箇所によっては、地図を参考にすることも、理解の助けになることもあるので、確認。
原語のギリシャ語(や、ヘブル語)が気になる場合がある。ネストレ・アーランド(や、BHS)が一般的だが、簡単に調べられるものとして、わたしは、blueletterbible.org を利用している。英語だが、単語の意味も確認できる。ブラウザーの翻訳機能を使うことも可能。
注解書・説教集など、参考にできるものを読みながら、質問を加えたり、修正したりする。
この作業を、あまり早くにしないことがたいせつ。そうでないと、どうしても、それに引き寄せられてしまう。

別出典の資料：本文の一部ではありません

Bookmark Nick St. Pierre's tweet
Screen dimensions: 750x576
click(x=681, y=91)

聖書学者や、牧師が書いていることが多く、多くの示唆に富んだ、記述があると思わるが、それに引き寄せられたり、あるいは、自分が受け取った、自分が感動したことに、偏ってしまい、みなで、考えながら、聖書を読むことを阻害することにもつながるので、気をつける。特に、説教集の場合は、教会でのメッセージが想定されており、一つの解釈に導く傾向があり、ディスカッションスタイルで、さまざまな読み方を許容する場合には、妨げとなる場合もあるので、みなが、自分の考え、感想が出しやすいことを優先する。
質問票を完成させ、一部印刷。
この段階で、もう一度、わたしは、手書きで、質問票に自分の応答を書き、これまでに、メモした、様々な情報を、欄外などに加えて、必要に応じて、説明したり、問を発展させたりできるようにする。

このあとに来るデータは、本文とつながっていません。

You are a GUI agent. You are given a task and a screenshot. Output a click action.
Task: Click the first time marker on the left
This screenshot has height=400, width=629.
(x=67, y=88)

この段階で、質問票を修正する必要がある場合もある。配布分完成。
質問票と、対照表を、参加者に配布。
事前配布が望ましいと思うが、一般的には、事前学習をするひとは少ない。
聖書の会のリマインドも含めて、わたしは、これらを配布、連絡している。
聖書の会
そのときの会の出席メンバーによっても対応が変わるので、司会は難しい。
極力、みなが、自分の考えを出しやすいように、それを、歓迎できるようにすることが肝要。
出席メンバーにある程度、慣れた人がいるときは、一回目テキストを読んだ後に、少し、自分で、読む時間を取ってもらい(2-3分)そのあとで「なにか、疑問や考えてみたいこと、印象に残ったことなどありますか。」と聞いている。
質問票にはないが、よい問が出されたときは、メモをして、あとから、それについても、話すときを持つのがよい。
聖書知識があまりないひとも、意見を言えるように、知識豊富な人が、他の箇所をどんどん引用するときには、なるべく、今回のテキストに集中するように促すなど、みなが、安心して発言できる場を作ることがたいせつ。
難しい箇所の場合には、背景を説明するなどから始めるときもあるが、その説明も、最初は非常に簡単にすべきだと思う。理解を助けることに集中したい。
感想
最後に、かならず、ひとりずつ、感想を言ってもらっている。むろん、今日は、パスします。も許容して。
ゆっくり、他者のこえに耳を傾け、できるだけ、一回は発言する機会を作るためでもある。何回か続けてきていると、いつも寡黙なひとが、非常に深い感想、または、日常的な痛みを吐露することもある。それが、互いから学び、互いに愛し合うことに繋がることを聞きながら祈っている。
振り返り
振り返りメッセージがある場合は、送ってもらっている。
自分でも、記録を確認し、出席人数などだけでなく、質問や印象箇所、メモなど、この機会に、書き加えておくとよい。
12.1.1 「マルコによる福音書の学び」において
2023年4月20日から2025年6月19日(夏・冬・春、多少休みをとりながら)にかけて毎週木曜日に行ったマルコによる福音書を中心にした学びにおいて、具体的に、どのような準備をしていたかを書いておく。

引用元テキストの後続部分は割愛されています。